The diffuse pattern, characterized by sheets of neoplastic cells with effacement of nodal architecture, represented the most common pattern and was evident in 38 of 51 cases. Of the cases with diffuse patterns, 18 also exhibited a vague nodular pattern as a minor component (range, 10%–40% of total area of the node evaluated). The diffuse pattern was intermixed with the nodular pattern in 1 case and the perifollicular pattern in 1 case; both patterns occupied approximately 50% of the node.

The nodular/follicular pattern was noted in 5 cases and was characterized by well-formed nodules that were well demarcated from the uninvolved interfollicular areas and replaced the normal nodal parenchyma. These nodules were crowded, monotonous in size and shape, and composed mostly of small neoplastic cells without evidence of germinal centers or a biphasic pattern (ie, inner darker and outer lighter areas such as seen in the reverse biphasic pattern in splenic MZL).

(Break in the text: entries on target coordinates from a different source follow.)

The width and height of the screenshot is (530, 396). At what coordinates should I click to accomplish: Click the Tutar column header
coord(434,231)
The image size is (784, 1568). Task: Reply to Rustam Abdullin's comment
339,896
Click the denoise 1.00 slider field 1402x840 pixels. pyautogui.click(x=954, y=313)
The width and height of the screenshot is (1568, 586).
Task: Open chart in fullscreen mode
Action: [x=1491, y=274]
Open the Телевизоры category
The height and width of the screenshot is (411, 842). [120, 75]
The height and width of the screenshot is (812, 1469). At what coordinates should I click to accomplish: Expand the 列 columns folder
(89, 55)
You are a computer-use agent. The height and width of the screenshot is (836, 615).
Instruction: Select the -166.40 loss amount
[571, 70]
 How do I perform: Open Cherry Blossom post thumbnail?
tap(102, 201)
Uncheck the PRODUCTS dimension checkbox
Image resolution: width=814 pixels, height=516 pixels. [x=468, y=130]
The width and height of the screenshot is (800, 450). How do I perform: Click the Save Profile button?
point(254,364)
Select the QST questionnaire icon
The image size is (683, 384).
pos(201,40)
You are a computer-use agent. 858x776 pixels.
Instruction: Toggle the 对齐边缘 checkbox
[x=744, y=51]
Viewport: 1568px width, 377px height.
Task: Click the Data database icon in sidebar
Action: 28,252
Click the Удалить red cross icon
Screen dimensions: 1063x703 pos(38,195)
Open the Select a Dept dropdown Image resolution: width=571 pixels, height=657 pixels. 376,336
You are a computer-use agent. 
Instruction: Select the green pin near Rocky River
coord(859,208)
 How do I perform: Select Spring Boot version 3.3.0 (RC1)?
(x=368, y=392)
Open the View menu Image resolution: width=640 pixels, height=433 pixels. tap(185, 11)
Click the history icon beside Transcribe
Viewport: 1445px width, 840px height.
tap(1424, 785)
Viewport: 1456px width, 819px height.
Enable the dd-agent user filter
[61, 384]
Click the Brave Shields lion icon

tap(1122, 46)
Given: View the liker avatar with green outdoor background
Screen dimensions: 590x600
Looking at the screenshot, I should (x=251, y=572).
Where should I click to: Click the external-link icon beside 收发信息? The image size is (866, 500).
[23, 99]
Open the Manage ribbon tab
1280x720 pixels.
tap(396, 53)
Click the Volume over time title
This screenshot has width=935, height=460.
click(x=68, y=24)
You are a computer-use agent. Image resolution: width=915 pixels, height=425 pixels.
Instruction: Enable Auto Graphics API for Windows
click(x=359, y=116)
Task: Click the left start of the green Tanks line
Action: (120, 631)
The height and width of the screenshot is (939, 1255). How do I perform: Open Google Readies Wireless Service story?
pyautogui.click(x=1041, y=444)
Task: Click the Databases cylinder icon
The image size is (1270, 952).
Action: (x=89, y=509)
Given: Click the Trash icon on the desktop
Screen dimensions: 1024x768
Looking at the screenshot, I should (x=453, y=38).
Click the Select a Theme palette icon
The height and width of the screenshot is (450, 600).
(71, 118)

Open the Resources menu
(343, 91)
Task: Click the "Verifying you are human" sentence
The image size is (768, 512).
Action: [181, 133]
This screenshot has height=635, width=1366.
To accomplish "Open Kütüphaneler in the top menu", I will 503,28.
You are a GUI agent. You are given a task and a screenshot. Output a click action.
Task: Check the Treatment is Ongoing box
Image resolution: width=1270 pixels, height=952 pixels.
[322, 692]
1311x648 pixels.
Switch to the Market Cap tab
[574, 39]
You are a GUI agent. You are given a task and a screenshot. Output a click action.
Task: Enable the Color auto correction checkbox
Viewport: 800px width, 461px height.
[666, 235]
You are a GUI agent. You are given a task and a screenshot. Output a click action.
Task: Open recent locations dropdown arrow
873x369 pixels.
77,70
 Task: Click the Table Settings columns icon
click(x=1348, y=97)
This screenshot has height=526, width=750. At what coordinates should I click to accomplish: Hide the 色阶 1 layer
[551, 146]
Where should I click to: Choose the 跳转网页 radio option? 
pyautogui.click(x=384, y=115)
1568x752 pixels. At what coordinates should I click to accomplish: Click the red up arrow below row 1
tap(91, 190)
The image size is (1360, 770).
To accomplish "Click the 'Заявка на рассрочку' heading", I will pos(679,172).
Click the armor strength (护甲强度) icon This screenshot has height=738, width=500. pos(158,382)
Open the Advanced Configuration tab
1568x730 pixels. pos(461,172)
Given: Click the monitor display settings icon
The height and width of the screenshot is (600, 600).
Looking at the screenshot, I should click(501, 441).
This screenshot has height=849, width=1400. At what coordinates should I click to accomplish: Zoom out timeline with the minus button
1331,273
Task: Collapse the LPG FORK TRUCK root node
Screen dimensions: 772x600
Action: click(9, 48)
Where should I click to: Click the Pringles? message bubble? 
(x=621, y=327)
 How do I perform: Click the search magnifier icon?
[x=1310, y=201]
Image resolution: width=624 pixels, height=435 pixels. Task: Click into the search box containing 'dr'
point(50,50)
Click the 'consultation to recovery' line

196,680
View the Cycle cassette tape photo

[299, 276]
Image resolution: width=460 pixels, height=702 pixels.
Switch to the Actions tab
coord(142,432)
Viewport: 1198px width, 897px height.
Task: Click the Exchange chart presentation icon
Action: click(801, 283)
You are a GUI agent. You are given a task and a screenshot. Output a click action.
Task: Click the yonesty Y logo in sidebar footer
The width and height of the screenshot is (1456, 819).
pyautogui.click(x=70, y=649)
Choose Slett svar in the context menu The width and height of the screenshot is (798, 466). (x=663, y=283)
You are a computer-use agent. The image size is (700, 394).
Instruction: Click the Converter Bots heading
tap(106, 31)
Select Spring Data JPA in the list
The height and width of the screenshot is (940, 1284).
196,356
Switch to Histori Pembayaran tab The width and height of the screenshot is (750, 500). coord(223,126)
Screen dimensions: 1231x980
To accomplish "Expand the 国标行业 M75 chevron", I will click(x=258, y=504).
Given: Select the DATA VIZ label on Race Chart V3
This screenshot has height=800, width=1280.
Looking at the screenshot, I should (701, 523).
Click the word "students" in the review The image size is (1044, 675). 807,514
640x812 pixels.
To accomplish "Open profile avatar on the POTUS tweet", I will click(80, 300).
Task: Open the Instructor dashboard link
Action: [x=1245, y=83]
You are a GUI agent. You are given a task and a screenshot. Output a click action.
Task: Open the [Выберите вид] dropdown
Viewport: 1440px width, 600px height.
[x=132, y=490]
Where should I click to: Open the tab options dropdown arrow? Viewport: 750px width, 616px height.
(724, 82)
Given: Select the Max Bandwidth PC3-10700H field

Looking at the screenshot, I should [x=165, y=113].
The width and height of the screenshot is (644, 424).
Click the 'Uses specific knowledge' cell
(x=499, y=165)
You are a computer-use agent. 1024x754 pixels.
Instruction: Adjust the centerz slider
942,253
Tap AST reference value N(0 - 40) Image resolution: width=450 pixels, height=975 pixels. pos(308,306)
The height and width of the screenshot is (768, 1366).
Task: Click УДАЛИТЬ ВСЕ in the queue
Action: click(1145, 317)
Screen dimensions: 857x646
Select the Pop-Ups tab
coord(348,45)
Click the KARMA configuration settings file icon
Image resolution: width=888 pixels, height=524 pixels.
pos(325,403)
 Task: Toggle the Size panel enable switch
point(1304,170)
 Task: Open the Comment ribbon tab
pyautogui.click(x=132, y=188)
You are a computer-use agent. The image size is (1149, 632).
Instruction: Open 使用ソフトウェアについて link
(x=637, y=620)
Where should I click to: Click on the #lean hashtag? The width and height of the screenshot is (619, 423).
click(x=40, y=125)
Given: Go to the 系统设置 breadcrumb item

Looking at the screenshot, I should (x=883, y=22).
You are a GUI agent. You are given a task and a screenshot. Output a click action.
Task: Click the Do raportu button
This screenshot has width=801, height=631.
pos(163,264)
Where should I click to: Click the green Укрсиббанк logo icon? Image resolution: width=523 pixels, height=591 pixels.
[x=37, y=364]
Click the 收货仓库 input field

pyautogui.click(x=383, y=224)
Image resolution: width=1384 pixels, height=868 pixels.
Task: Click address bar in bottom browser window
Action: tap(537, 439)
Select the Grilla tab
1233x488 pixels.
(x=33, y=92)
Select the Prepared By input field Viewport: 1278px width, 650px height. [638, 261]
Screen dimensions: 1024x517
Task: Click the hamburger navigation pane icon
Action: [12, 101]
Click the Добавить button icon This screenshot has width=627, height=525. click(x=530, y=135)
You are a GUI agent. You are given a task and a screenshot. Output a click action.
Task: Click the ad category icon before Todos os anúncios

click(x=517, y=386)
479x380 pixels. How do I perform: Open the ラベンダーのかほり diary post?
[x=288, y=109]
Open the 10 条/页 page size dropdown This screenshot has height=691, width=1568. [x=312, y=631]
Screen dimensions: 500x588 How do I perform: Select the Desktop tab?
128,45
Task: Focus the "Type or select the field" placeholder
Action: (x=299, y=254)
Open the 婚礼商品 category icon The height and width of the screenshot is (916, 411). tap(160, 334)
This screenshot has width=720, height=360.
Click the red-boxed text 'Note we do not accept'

The neoplastic cells in cases with the interfollicular pattern were limited to the interfollicular areas and spared the normal secondary follicles containing germinal centers. Among the 7 cases with the interfollicular pattern, 4 showed prominent perivascular/perisinusoidal involvement.

The perifollicular pattern was characterized by annular distribution of the neoplastic cells around uninvolved normal secondary follicles and was noted only in 1 case. This pattern was noted in a second case as a minor component intermixed with a diffuse pattern.

Increased numbers of blood vessels were evident in 37 cases (73%), with vascular wall sclerosis in 10 cases (20%). Blood vessel sclerosis (thickening of small vessel walls with sclerotic material) was closely associated with the distribution of the neoplastic cells; this was most evident in cases with a nodular/follicular pattern in which sclerosis was limited to areas with follicular colonization. Interstitial sclerosis, ranging from fine to coarse sclerotic bands, was seen in 13 cases (25%). These sclerotic bands compartmentalized small groups of neoplastic cells and were most evident in cases with a diffuse pattern: 12 cases with the diffuse pattern and 1 with the nodular/follicular pattern showed interstitial sclerotic bands. One case showed associated partial involvement by Castleman lymphadenopathy–like features along the periphery of the lymph node.

Cytologic Features

There was variation in the size of neoplastic cells and in the shape and size of nuclei (cellular pleomorphism). Typically, a range from small to large cells was present within the neoplastic infiltrate. Cellular polymorphism was evident in 38 (75%) of 51 cases, whereas the remaining 13 cases showed predominantly small cells with occasional, scattered, intermediate-sized cells. A large cell component was identified in the following proportion of cases: 43 cases had 0% to 20% large cells, and 8 cases had 21% to 50% large cells. None of the cases showed more than 50% large cells. A higher content of larger cells (40%–50% large cells) was evident in cases with interfollicular (2 cases) and perifollicular (1 case) patterns. In addition, none of the cases with the nodular/follicular pattern showed cellular pleomorphism or a large cell component. A monocytoid B-cell component was present in 36 (71%) of 51 cases, with the following distribution: 27 diffuse, 4 nodular/follicular, and 5 interfollicular patterns. Increased numbers of plasma cells, scattered singly and in small clusters, were present in 24 cases (47%). An overt increase in eosinophils was noted in two cases, and an increase in neutrophils in association with the tumor cells was noted in another case. One case had increased numbers of histiocytes, and its corresponding involvement of the bone marrow also showed an infiltrate with increased histiocytes. Examples of typical cytologic features are shown in Image 2.

Image 1

The 4 immunoarchitectural patterns of nodal marginal zone lymphoma. A, Diffuse pattern characterized by diffuse sheets of neoplastic cells with effacement of nodal architecture (H&E, ×200). B, Nodular/follicular pattern characterized by distinct nodules that are well demarcated from the uninvolved interfollicular areas (H&E, ×100). C, Interfollicular pattern characterized by neoplastic cells in the interfollicular areas that surround residual germinal centers (H&E, ×100). D, Perifollicular pattern characterized by annular distribution of the neoplastic cells around uninvolved normal secondary follicles (H&E, ×100).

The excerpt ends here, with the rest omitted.